**O que fazer:**
Você pode dar sequência ao texto sobre assujeitamento e sistema penal, escrevendo a partir da última frase dele?

**Trecho do texto:**

--*--

Assujeitamento e sistema penal


  1. Introdução 
O presente trabalho, intitulado “Assujeitamento e sistema penal”, tem por objetivo investigar as relações sociais de poder e assujeitamento, tomando como paradigma os principais autores que colaboram para esta temática, tais como: Michel Foucault, Gilles Deleuze, Joel Birman, Erving Goffman e Sigmund Freud.
O interesse pelo tema justifica-se a partir de abril de 2009, quando iniciei um estágio no Centro de Tratamento em Dependência Química Roberto Medeiros, ligado à Secretaria de Administração Penitenciária, o qual gerou em mim um interesse maior pelo estudo social das relações de poder.
Na construção desse trabalho, faremos então um breve passeio por Foucault, quando nos trás um histórico da passagem das práticas de repressão através do corpo para as praticas privativas de liberdade seguido por Goffman, que trabalha os tipos de instituições totais e as contribuições destas para o processo de mortificação do eu.
Após análise dos mecanismos físicos e institucionais de utilização do poder, buscaremos a análise de um poder exercido de forma mais discreta, e que se mantém presente em nosso dia-a-dia. Esse novo tipo de poder será analisado ainda a partir do trabalho de Goffman, mas também contará com a contribuição de Deleuze e Birman. Pretendo então identificá-lo quando surge em minhas práticas de estágio.
Contaremos com o auxílio de Freud, no que diz respeito às conseqüências subjetivas do mal-estar nas relações sociais. E, em uma junção do trabalho dos autores escolhidos, buscaremos o desenvolvimento de uma relação baseada na libertação, a partir da certeza de que o sujeito encontra-se presente, buscando a efetividade de seus desejos e o fim da servidão. Os autores escolhidos ajudarão na elaboração de um pensamento crítico a respeito das relações de poder impostas em nossa sociedade, bem como na formulação de práticas libertadoras para o indivíduo.

  1. Centro de Tratamento em Dependência Química Roberto Medeiros
Em abril de 2009, iniciei um estágio no Centro de Tratamento em Dependência Química Roberto Medeiros, ligado à Secretaria de Administração Penitenciária. Durante o período de realização do estágio, tenho pensado muito nas relações de poder citadas por Foucault e no controle do corpo, que não se dá mais em praça pública, porém longe dos olhos da sociedade.

--*--

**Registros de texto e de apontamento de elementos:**
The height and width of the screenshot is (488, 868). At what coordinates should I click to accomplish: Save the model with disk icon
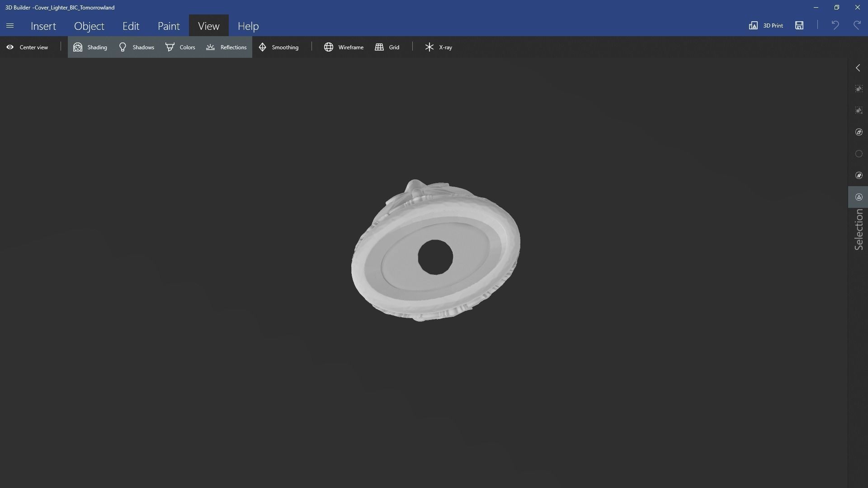click(x=799, y=25)
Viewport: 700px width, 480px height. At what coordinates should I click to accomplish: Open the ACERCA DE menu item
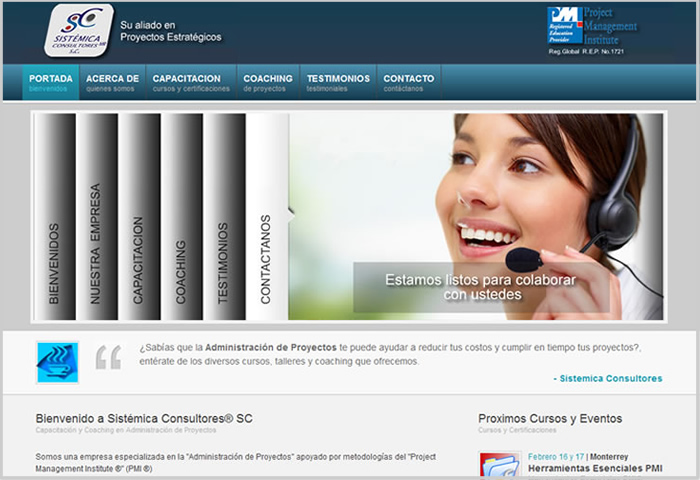click(112, 82)
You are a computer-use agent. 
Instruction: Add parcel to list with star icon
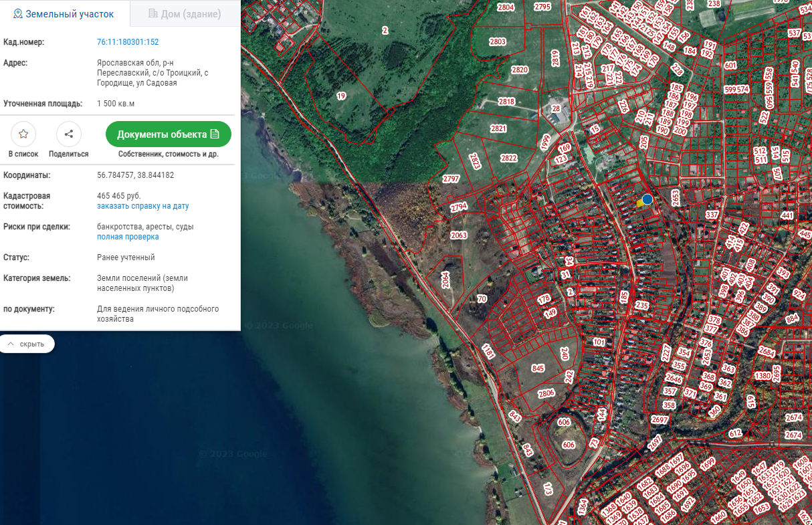point(23,134)
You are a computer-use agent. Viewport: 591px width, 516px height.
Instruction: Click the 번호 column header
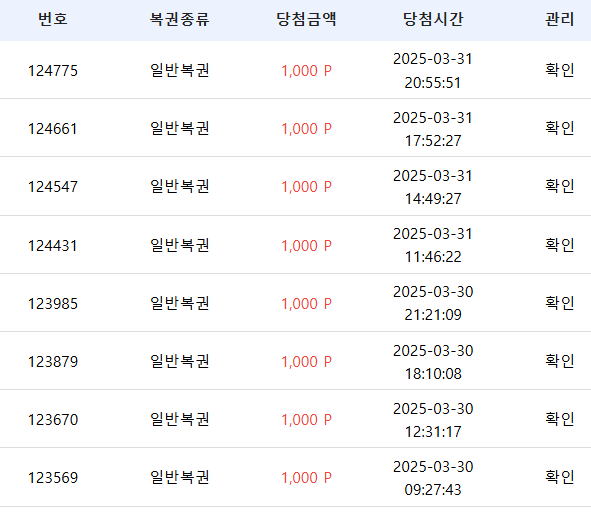(x=53, y=19)
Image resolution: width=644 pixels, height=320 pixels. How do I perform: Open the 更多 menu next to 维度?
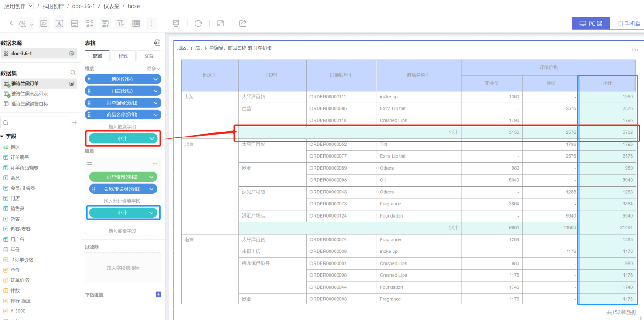tap(153, 68)
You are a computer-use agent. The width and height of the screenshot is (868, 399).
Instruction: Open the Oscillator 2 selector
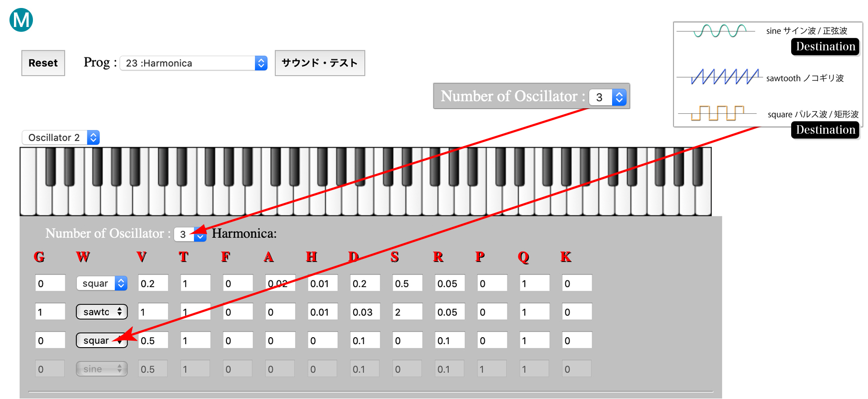pyautogui.click(x=61, y=137)
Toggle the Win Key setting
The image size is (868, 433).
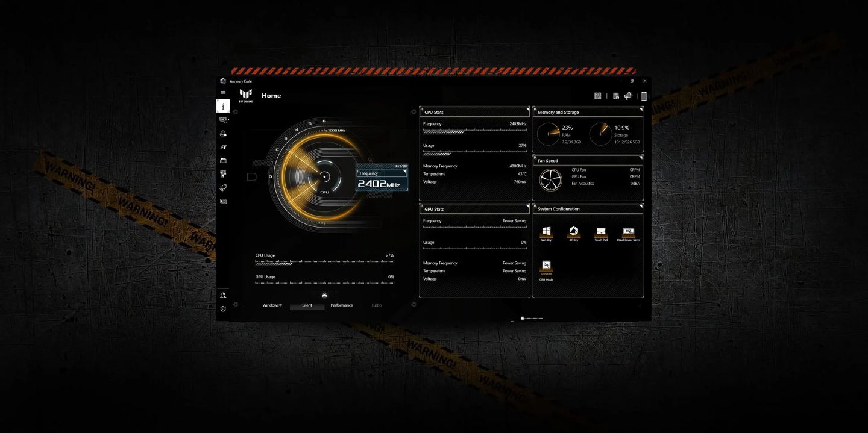point(546,232)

--*--

**Resposta abaixo:**
Passei a pensar então em uma morte para além do corpo, uma morte que envolve a não aceitação do indivíduo em sua sociedade, uma mortificação do eu conforme citação de Goffman em “Manicômios, prisões e conventos”. Esse indivíduo, preso em uma instituição de confinamento, encontra-se morto diante de sua sociedade.
Goffman afirma ainda, que a primeira mutilação do eu nas instituições totais é com certeza as barreiras entre o internado e o mundo externo, o que acarreta uma perda de papel.
Em minha experiência de estágio, posso perceber como esse assujeitamento é naturalizado tanto pelos internos, quanto pela equipe técnica. Não só aqueles que estão na condição de internados, mas também os profissionais que lá atuam, têm de se sujeitar a um poder superior. E o poder maior nesse sistema presentifica-se na figura do judiciário.
As possibilidades de uma prática libertadora em instituições penais por enquanto é mínima, e torna-se menor ainda porque a sociedade atual não está acostumada com a liberdade, apesar de se dizer constantemente que o ser humano é livre e tem o direito de escolha sobre a própria vida e o seu ir e vir.
Fiquei deslumbrada a partir da leitura de Birman, em arquivos do mal-estar e da resistência, ao nos trazer a possibilidade de uma resistência, um “contra poder”, como o conceito criado por Foucault. No referido livro, o autor busca uma “abertura de novos horizontes para o futuro”. O sujeito da resistência seria aquele que coloca em questão o seu desejo.
Desde que iniciei meu estágio, tive firme a intenção de promover de alguma forma, práticas que permitissem certa libertação para aquelas pessoas que têm limitadas suas possibilidades de escolha. No entanto, me deparei com uma contradição entre as minhas intenções iniciais e o que realmente estava transmitindo aos internos.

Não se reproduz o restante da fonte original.